Central banks should ensure that they have the capacity to continue to meet their policy objectives in the digital age and it is in this context that central bank digital currency (CBDC) should be evaluated. If designed appropriately, CBDCs could allow central banks to modernize payment systems and future-proof central bank money as the pace and shape of digitalization continues to evolve.
However, the decision to proceed with CBDC exploration and an eventual launch would need to be jurisdiction specific, depending on the degree of digitalization of the economy, the legal and regulatory frameworks, and the central bank’s internal capacity.
A paper from the International Monetary Authority (IMF) proposes a dynamic decision-making framework for a central bank to make decisions under uncertainty. A phased and iterative approach could allow central banks to adjust the pace, scale, and scope of their CBDC projects as the domestic and international environment changes.

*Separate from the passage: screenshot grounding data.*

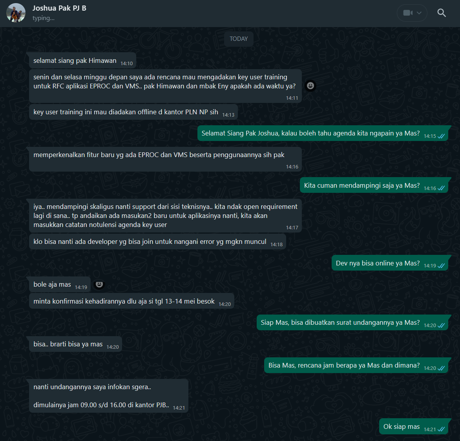Click the blue ticks on "Selamat Siang Pak Joshua" message
Screen dimensions: 460x441
pos(441,136)
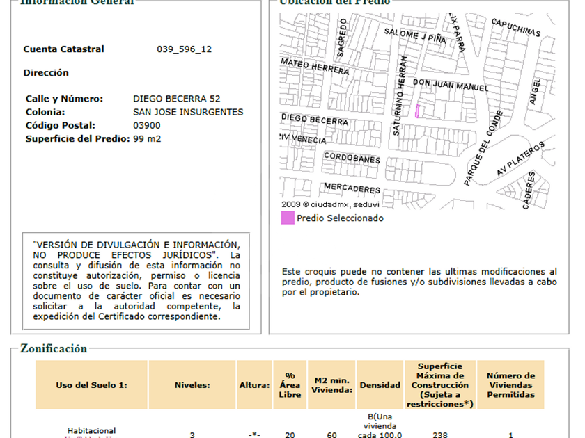Click the Densidad column header
Screen dimensions: 585x438
[x=380, y=384]
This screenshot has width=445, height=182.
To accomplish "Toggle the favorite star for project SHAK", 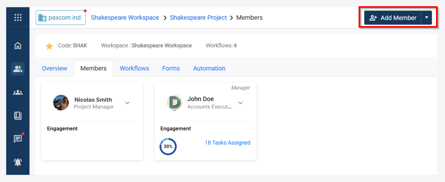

The paper does not cover wholesale CBDC. Wholesale CBDC is limited to a set of predefined user groups, typically banks and other members of national payment systems, whereas retail CBDC is widely accessible to the public. The reason for a focus on retail CBDC is that offering digital central bank money to the general population adds a layer of complexity, which warrants extra analysis compared with wholesale CBDC. However, much of this paper can also apply to the process of exploring wholesale CBDC, the authors noted.